_Dataset content_:

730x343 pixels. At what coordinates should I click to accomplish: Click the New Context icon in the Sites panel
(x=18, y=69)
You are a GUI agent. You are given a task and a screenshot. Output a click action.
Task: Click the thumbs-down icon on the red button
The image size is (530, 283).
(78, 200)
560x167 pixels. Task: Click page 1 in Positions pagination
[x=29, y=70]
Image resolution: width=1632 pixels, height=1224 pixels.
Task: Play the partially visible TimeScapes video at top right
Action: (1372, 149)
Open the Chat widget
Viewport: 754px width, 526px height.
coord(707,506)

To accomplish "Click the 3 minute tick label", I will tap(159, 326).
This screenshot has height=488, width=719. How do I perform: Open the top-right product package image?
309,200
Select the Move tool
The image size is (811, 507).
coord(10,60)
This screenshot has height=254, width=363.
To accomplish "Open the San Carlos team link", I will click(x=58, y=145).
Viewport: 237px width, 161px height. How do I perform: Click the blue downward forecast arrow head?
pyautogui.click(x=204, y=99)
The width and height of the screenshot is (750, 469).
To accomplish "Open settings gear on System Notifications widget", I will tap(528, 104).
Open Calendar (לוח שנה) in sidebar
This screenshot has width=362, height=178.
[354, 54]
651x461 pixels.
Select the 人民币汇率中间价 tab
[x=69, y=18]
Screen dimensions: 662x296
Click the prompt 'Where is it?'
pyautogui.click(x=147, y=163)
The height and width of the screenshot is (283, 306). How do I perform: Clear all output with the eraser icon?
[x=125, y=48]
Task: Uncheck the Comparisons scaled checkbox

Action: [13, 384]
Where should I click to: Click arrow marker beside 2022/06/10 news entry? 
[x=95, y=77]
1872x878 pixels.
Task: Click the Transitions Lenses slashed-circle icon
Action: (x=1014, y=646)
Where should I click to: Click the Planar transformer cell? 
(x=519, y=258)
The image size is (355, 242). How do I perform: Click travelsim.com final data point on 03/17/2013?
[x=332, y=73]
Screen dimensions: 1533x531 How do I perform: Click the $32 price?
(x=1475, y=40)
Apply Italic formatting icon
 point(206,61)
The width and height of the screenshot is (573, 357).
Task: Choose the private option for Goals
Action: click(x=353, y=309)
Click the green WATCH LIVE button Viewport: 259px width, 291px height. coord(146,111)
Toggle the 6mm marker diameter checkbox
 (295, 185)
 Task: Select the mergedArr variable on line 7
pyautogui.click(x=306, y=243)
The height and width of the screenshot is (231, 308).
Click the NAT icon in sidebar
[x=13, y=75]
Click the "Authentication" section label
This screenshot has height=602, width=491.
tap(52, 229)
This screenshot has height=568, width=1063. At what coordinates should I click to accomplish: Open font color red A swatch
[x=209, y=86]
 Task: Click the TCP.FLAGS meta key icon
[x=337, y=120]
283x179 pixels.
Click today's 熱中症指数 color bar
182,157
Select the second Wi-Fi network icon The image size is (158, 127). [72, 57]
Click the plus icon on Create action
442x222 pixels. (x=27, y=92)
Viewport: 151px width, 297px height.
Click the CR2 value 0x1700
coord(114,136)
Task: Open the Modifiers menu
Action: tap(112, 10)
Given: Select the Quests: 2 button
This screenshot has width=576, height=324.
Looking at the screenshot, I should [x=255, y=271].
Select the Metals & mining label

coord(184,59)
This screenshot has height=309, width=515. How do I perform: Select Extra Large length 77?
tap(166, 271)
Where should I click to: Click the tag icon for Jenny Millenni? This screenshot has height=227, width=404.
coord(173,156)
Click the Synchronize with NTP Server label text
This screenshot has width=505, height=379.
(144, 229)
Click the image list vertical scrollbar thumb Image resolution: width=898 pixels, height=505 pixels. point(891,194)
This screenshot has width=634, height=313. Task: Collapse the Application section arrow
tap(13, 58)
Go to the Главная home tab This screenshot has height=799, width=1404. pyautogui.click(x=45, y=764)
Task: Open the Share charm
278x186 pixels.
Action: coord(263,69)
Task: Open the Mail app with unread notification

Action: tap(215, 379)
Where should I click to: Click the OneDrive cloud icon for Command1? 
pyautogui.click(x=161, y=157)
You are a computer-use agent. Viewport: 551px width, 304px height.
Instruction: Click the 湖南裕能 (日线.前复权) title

_Work instruction_: Return every line above exactly as it stands.

_The answer_:
730x343 pixels. At what coordinates should I click to accomplish: Click the New Context icon in the Sites panel
(x=18, y=69)
You are a GUI agent. You are given a task and a screenshot. Output a click action.
Task: Click the thumbs-down icon on the red button
The image size is (530, 283).
(78, 200)
560x167 pixels. Task: Click page 1 in Positions pagination
[x=29, y=70]
Image resolution: width=1632 pixels, height=1224 pixels.
Task: Play the partially visible TimeScapes video at top right
Action: (1372, 149)
Open the Chat widget
Viewport: 754px width, 526px height.
coord(707,506)

To accomplish "Click the 3 minute tick label", I will tap(159, 326).
This screenshot has height=488, width=719. How do I perform: Open the top-right product package image?
309,200
Select the Move tool
The image size is (811, 507).
coord(10,60)
This screenshot has height=254, width=363.
To accomplish "Open the San Carlos team link", I will click(x=58, y=145).
Viewport: 237px width, 161px height. How do I perform: Click the blue downward forecast arrow head?
pyautogui.click(x=204, y=99)
The width and height of the screenshot is (750, 469).
To accomplish "Open settings gear on System Notifications widget", I will tap(528, 104).
Open Calendar (לוח שנה) in sidebar
This screenshot has width=362, height=178.
[354, 54]
651x461 pixels.
Select the 人民币汇率中间价 tab
[x=69, y=18]
Screen dimensions: 662x296
Click the prompt 'Where is it?'
pyautogui.click(x=147, y=163)
The height and width of the screenshot is (283, 306). How do I perform: Clear all output with the eraser icon?
[x=125, y=48]
Task: Uncheck the Comparisons scaled checkbox

Action: [13, 384]
Where should I click to: Click arrow marker beside 2022/06/10 news entry? 
[x=95, y=77]
1872x878 pixels.
Task: Click the Transitions Lenses slashed-circle icon
Action: (x=1014, y=646)
Where should I click to: Click the Planar transformer cell? 
(x=519, y=258)
The image size is (355, 242). How do I perform: Click travelsim.com final data point on 03/17/2013?
[x=332, y=73]
Screen dimensions: 1533x531 How do I perform: Click the $32 price?
(x=1475, y=40)
Apply Italic formatting icon
 point(206,61)
The width and height of the screenshot is (573, 357).
Task: Choose the private option for Goals
Action: click(x=353, y=309)
Click the green WATCH LIVE button Viewport: 259px width, 291px height. coord(146,111)
Toggle the 6mm marker diameter checkbox
 (295, 185)
 Task: Select the mergedArr variable on line 7
pyautogui.click(x=306, y=243)
The height and width of the screenshot is (231, 308).
Click the NAT icon in sidebar
[x=13, y=75]
Click the "Authentication" section label
This screenshot has height=602, width=491.
tap(52, 229)
This screenshot has height=568, width=1063. At what coordinates should I click to accomplish: Open font color red A swatch
[x=209, y=86]
 Task: Click the TCP.FLAGS meta key icon
[x=337, y=120]
283x179 pixels.
Click today's 熱中症指数 color bar
182,157
Select the second Wi-Fi network icon The image size is (158, 127). [72, 57]
Click the plus icon on Create action
442x222 pixels. (x=27, y=92)
Viewport: 151px width, 297px height.
Click the CR2 value 0x1700
coord(114,136)
Task: Open the Modifiers menu
Action: tap(112, 10)
Given: Select the Quests: 2 button
This screenshot has width=576, height=324.
Looking at the screenshot, I should [x=255, y=271].
Select the Metals & mining label

coord(184,59)
This screenshot has height=309, width=515. How do I perform: Select Extra Large length 77?
tap(166, 271)
Where should I click to: Click the tag icon for Jenny Millenni? This screenshot has height=227, width=404.
coord(173,156)
Click the Synchronize with NTP Server label text
This screenshot has width=505, height=379.
(144, 229)
Click the image list vertical scrollbar thumb Image resolution: width=898 pixels, height=505 pixels. point(891,194)
This screenshot has width=634, height=313. Task: Collapse the Application section arrow
tap(13, 58)
Go to the Главная home tab This screenshot has height=799, width=1404. pyautogui.click(x=45, y=764)
Task: Open the Share charm
278x186 pixels.
Action: coord(263,69)
Task: Open the Mail app with unread notification

Action: tap(215, 379)
Where should I click to: Click the OneDrive cloud icon for Command1? 
pyautogui.click(x=161, y=157)
You are a computer-use agent. Viewport: 551px width, 304px height.
Instruction: Click the 湖南裕能 (日线.前复权) title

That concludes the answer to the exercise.